Disease of the spectacle needs to be differentiated from the normal changes that occur prior to ecdysis. Here the spectacle becomes opaque then clear immediately prior to shedding. Retained spectacles result in a raised hardened mass over the spectacle.
For more information on shedding, see Snake Shedding.
Diagnosis of retained spectacles is based on physical examination. Husbandry evaluation may indicate poor environmental conditions, specifically inappropriate humidity.
For more information on physical examinations, see Snake Physical Examination.
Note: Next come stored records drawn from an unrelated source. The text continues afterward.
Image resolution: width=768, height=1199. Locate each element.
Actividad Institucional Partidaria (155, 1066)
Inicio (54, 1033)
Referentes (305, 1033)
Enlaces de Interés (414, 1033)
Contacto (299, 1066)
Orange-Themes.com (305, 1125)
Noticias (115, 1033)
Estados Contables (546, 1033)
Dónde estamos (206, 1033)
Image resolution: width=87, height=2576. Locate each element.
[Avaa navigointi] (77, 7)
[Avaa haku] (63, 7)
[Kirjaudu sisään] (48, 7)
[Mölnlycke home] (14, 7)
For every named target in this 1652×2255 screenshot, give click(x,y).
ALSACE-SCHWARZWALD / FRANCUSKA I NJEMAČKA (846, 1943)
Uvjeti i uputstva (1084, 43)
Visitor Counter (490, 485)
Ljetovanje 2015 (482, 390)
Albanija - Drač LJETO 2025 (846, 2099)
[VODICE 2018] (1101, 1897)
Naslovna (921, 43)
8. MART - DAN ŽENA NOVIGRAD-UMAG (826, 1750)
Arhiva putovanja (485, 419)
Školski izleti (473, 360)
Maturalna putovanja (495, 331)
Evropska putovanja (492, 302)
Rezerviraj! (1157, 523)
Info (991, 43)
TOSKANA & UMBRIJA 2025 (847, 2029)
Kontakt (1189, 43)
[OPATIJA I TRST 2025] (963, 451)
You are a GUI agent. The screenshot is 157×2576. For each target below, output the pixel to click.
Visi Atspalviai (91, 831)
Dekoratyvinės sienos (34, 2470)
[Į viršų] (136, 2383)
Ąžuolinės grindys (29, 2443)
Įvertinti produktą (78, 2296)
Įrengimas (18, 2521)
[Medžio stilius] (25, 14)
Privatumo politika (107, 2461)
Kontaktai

The cornea underlying the spectacle is very delicate and attempts to wrench off the retained spectacle with forceps run a high risk rate of damaging the cornea. Prior to any attempts at removing the spectacle the snake should be kept in a high humidity environment for a minimum of 24 hours. During this time artificial tears should be applied several times. This may soften the retained spectacle and allow their removal. Soaking prior to manipulation may further soften the spectacles. Use a moistened cotton-tipped applicator to gently rub from the lateral edges of the retained spectacle inwards. In the majority of cases it will be shed. If not the procedure of softening can be repeated. In some cases it is necessary to wait until the next shed.
Prevention of retained spectacles is related to general skin health. Poor husbandry, especially low humidity, leads to dysecdysis.
Dealing with retained spectacles
The treatment of retained spectacles should be aimed at relieving the ocular problem and also any dysecdysis; the principles of treatment for dysecdysis are the same whether or not retained spectacles are present.